— begin TEXT EXCERPT —

Tuesday, August 6, 2013

The Lawyer in Your Group of Friends or Family - When You Seek Legal Advice from a Friend

As always, please review my disclaimer before reading this post by following the link above or by clicking on this link.  As always, any legal principles discusses relate only to the Commonwealth of Virginia.

Introduction

In this day and age, it seems like lawyers are everywhere.  As a result, it is almost impossible that you are reading this as someone who does not personally know an attorney - a family member, friend, or both!  This means that if you encounter a legal situation in your own life, your first temptation might be to talk to the attorney you know before you do anything else.

I’m not going to sit here and tell you that this first temptation is wrong.  Quite the contrary, friends and family members are great resources for many things in life, and if you know an attorney in such a context where you also know that this is someone you can trust, you’d be foolish not to speak to them first.  But what happens after that conversation?  What happens if the attorney they refer you to turns out to be no good?  What happens if you ask them to be your attorney directly?  Do you really want to risk your relationship with this person?

— end TEXT EXCERPT —
— begin SOURCE MATERIAL —

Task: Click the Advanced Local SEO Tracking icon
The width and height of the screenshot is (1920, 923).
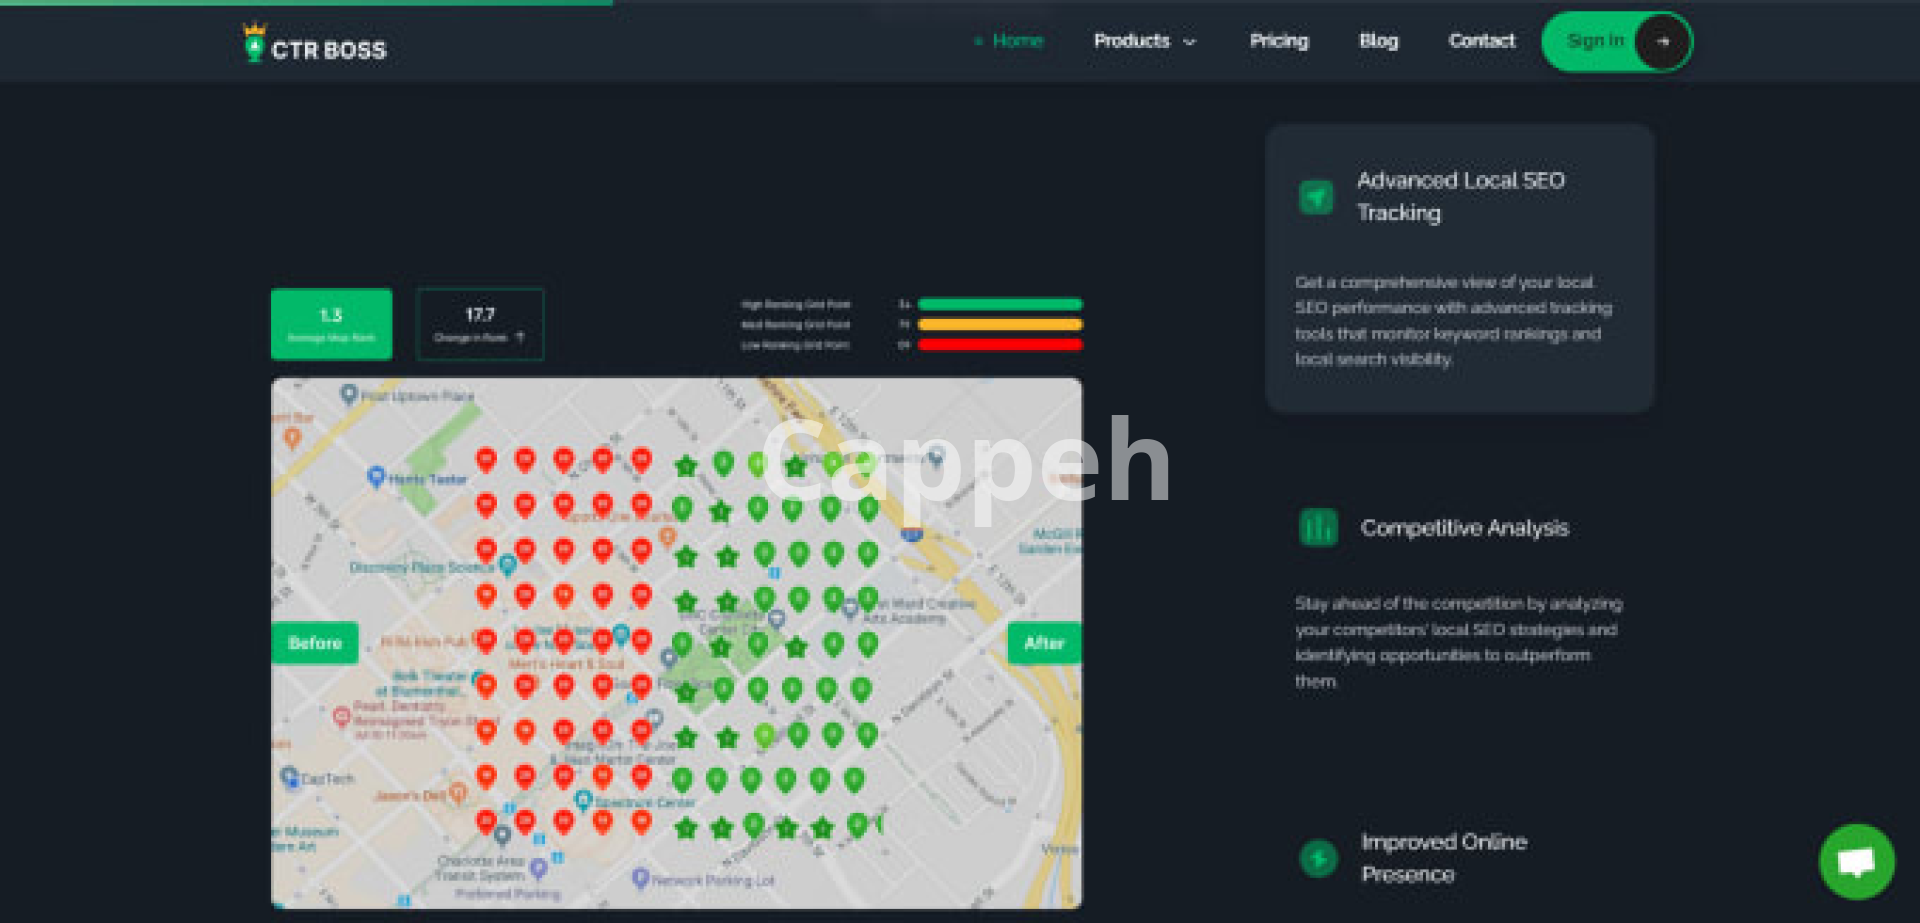Action: coord(1315,197)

— end SOURCE MATERIAL —

SET PROBLEM = According to the post on seeking legal advice from a friend, why might your first impulse in a legal situation be to talk to an attorney you know? Answer in one to three sentences.

RESULT OF THE EXERCISE = Lawyers seem to be everywhere today, so almost every reader personally knows one as a family member, a friend, or both. That is why, when a legal situation arises, the first temptation might be to talk to that attorney before doing anything else.